##### PROVIDED MATERIAL
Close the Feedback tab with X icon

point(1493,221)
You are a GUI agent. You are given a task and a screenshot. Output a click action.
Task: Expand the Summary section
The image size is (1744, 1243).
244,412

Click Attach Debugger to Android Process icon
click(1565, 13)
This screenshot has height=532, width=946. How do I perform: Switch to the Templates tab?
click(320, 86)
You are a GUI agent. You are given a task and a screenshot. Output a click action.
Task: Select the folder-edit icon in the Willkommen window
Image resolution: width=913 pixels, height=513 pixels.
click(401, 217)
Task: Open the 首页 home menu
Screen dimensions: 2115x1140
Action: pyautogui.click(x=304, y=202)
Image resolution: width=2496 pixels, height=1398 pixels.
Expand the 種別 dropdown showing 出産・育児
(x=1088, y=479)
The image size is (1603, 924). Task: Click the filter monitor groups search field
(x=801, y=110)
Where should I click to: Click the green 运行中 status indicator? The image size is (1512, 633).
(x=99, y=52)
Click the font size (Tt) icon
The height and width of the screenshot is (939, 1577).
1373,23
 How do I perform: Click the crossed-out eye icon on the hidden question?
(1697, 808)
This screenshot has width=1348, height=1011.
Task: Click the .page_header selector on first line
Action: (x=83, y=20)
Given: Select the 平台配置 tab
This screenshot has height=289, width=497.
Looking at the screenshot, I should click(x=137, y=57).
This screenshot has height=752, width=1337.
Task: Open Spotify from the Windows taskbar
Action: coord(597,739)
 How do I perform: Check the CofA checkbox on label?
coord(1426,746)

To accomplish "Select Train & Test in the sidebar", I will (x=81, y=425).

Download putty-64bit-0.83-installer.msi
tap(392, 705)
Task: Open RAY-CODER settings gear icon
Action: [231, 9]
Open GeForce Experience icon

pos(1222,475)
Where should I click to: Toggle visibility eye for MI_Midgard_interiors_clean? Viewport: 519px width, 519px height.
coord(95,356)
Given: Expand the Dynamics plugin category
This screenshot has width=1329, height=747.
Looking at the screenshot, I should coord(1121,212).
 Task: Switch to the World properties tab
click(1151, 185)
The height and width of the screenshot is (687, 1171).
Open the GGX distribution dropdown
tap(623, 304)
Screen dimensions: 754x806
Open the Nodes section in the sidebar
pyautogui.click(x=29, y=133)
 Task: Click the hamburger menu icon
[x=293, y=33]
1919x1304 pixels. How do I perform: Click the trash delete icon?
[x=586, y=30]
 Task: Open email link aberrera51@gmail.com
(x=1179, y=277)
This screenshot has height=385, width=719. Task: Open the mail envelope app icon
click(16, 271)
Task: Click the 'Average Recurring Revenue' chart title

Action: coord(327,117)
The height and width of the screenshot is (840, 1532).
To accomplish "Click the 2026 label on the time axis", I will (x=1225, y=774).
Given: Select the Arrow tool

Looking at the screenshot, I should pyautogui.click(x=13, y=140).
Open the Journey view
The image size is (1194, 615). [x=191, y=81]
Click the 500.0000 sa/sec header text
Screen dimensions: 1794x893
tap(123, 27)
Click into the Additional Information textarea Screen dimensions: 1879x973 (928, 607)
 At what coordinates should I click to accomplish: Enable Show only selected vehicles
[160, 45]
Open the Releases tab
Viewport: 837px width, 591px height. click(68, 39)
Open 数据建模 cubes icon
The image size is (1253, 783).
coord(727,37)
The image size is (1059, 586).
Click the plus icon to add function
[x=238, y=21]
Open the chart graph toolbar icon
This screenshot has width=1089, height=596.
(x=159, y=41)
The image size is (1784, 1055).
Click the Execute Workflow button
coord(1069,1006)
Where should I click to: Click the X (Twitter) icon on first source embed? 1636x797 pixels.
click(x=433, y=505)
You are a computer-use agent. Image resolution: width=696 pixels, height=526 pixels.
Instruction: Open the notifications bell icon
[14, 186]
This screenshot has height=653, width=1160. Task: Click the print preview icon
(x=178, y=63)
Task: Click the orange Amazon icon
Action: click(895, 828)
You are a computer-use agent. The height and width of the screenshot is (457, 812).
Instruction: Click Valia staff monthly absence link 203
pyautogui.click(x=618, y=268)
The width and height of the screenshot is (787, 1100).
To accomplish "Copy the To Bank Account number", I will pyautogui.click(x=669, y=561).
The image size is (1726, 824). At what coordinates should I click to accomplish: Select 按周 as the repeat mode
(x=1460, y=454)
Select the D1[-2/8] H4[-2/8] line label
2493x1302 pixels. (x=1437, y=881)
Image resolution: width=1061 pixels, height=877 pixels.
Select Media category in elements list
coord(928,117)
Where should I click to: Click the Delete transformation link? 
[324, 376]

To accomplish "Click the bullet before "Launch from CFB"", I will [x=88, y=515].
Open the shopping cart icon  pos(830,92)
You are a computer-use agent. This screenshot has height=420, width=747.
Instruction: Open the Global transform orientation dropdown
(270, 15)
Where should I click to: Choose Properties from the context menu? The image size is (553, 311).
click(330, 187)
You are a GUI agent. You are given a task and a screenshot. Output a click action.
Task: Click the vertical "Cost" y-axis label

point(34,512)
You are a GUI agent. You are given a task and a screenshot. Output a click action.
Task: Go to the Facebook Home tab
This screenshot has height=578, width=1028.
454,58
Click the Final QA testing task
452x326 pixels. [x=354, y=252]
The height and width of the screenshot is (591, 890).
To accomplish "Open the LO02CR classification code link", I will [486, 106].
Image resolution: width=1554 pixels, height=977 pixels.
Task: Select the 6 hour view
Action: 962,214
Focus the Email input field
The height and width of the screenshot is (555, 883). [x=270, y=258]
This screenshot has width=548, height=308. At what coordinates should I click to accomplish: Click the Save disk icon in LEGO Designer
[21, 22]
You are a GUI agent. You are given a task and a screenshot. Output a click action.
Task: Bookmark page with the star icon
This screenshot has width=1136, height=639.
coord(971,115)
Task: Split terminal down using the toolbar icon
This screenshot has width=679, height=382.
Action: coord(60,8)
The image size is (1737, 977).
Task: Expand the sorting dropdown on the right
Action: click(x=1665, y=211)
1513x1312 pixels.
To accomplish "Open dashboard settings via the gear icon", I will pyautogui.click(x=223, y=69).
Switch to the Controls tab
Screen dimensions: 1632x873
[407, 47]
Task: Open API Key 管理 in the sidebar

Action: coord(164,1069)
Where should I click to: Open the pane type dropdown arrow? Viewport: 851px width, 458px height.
##########
(DIRECTIONS FOR THIS TASK): Show me every line of the entries above that holds "toolbar".

(THE ANSWER):
Open the chart graph toolbar icon
Task: Split terminal down using the toolbar icon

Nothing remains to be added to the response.